Text segment ::
>>>>>

The Sopranos Prequel The Many Saints of Newark Predictably Pales in Comparison
I spent most of 2020 getting through The Sopranos. It was my pandemic comfort, an engrossing, funny and constant plodding towards destruction that was oddly reassuring compared to the chaos out there in the real world. When I finished the series, I sat with it for a week—buzzing—before digging into Alan Sepinwall and Matt Zoller Seitz’s phenomenal The Sopranos Sessions. It was the only post-mortem I needed for the series, dense and exploratory and as familiar to me as the gabagoons I’d come to know, love and loathe. Now, prequel movie The Many Saints of Newark brings subtlety to the surface and turns implied influences into physical beings by anthropomorphizing a new, condensed tale of doomed and petty gangsterism into a father figure for Tony Soprano: Dickie Moltisanti.
Moltisanti (Alessandro Nivola), long-dead father of the series’ Christopher (Michael Imperioli, who opens the film with ridiculous voiceover), has always been more symbol than man. He was a legend. A martyr. An honorable headstone that an aspiring made man could respect. And one whose legacy was a lie. Not only a lie, but a lie that left his son in the hands of a monster. In the show, he was a perfect encapsulation of the life’s fallacy: A lauded and respected badass…whose death was orchestrated by a friend, covered up, and led his family to ruin. But in case that wasn’t clear, in case this magnetic cycle of masculine failure went over people’s heads, The Many Saints of Newark gives us The Sopranos Lite featuring Mr. Moltisanti himself.

<<<<<

Data under study ::
>>>>>

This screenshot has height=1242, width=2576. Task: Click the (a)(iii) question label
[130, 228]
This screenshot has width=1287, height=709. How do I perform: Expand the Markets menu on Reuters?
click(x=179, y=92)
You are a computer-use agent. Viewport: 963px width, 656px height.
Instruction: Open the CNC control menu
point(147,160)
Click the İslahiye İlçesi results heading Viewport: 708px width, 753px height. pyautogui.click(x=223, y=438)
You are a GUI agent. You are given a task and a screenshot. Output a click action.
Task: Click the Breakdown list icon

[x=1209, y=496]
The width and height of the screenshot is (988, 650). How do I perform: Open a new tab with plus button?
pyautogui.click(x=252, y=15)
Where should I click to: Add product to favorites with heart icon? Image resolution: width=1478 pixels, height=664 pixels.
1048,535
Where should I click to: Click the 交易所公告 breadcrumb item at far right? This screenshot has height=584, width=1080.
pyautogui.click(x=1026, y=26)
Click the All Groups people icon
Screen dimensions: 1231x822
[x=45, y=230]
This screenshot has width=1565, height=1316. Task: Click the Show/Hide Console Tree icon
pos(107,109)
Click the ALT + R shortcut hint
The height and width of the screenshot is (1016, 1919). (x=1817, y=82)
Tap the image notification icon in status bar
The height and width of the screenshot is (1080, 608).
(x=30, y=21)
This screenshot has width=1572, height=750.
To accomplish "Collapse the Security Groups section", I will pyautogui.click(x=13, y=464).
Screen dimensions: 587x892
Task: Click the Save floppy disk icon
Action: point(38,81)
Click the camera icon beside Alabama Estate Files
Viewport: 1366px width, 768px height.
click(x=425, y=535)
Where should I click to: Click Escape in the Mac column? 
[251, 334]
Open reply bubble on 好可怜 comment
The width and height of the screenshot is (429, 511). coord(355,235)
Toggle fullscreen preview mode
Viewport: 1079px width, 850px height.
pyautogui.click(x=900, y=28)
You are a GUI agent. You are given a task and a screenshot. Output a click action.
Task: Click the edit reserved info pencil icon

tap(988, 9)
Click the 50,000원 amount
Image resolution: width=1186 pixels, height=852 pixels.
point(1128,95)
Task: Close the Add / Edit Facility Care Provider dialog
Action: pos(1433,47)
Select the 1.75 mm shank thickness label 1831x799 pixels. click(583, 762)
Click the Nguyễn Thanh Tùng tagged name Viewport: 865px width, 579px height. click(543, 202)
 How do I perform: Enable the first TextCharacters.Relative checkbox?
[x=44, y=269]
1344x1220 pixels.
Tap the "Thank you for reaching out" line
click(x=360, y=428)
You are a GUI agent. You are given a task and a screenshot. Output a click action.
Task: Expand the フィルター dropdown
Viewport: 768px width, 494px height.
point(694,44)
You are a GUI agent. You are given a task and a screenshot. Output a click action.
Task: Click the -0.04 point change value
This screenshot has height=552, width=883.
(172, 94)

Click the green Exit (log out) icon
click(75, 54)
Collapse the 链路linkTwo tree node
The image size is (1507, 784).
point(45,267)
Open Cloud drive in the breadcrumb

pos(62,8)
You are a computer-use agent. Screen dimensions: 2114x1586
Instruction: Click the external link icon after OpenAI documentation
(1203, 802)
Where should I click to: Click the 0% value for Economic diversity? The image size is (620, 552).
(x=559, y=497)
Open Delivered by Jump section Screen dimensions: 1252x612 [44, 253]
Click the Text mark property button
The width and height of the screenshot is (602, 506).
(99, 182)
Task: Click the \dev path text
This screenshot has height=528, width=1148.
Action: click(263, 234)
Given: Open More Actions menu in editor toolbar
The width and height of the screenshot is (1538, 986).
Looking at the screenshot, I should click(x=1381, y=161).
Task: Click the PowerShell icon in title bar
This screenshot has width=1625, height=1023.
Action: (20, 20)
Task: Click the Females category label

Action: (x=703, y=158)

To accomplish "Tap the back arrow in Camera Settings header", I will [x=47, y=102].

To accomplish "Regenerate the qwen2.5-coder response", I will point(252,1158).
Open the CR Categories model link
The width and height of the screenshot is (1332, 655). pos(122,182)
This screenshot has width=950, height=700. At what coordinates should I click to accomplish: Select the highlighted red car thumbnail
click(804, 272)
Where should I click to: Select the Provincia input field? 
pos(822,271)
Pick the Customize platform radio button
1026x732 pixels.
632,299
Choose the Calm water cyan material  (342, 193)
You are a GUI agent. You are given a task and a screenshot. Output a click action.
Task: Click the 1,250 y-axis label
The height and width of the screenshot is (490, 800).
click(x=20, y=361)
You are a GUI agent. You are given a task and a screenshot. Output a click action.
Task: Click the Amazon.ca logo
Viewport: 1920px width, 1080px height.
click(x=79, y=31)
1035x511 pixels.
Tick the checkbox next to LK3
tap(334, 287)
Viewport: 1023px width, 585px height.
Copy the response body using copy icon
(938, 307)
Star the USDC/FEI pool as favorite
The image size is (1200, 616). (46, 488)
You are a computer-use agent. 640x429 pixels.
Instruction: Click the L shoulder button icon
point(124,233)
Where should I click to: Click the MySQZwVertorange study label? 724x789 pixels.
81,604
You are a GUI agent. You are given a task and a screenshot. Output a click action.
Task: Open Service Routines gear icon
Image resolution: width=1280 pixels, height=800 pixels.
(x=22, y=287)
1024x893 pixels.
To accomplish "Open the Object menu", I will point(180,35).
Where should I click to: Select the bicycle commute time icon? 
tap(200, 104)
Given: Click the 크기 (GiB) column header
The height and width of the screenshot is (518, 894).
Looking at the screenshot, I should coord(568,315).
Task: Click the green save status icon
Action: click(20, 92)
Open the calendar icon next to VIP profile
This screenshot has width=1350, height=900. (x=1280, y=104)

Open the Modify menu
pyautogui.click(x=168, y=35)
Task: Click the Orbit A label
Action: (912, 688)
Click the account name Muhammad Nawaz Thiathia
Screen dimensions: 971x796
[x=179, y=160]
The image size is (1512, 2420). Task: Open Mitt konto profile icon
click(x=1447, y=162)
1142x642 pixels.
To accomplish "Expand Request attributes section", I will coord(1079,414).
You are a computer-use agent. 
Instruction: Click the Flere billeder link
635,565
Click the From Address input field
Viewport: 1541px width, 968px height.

<<<<<

Requirement :: Transcribe the passage of the review of The Many Saints of Newark from "Moltisanti (Alessandro Nivola), long-dead" to "Mr. Moltisanti himself.", word for word.

Expected answer ::
Moltisanti (Alessandro Nivola), long-dead father of the series’ Christopher (Michael Imperioli, who opens the film with ridiculous voiceover), has always been more symbol than man. He was a legend. A martyr. An honorable headstone that an aspiring made man could respect. And one whose legacy was a lie. Not only a lie, but a lie that left his son in the hands of a monster. In the show, he was a perfect encapsulation of the life’s fallacy: A lauded and respected badass…whose death was orchestrated by a friend, covered up, and led his family to ruin. But in case that wasn’t clear, in case this magnetic cycle of masculine failure went over people’s heads, The Many Saints of Newark gives us The Sopranos Lite featuring Mr. Moltisanti himself.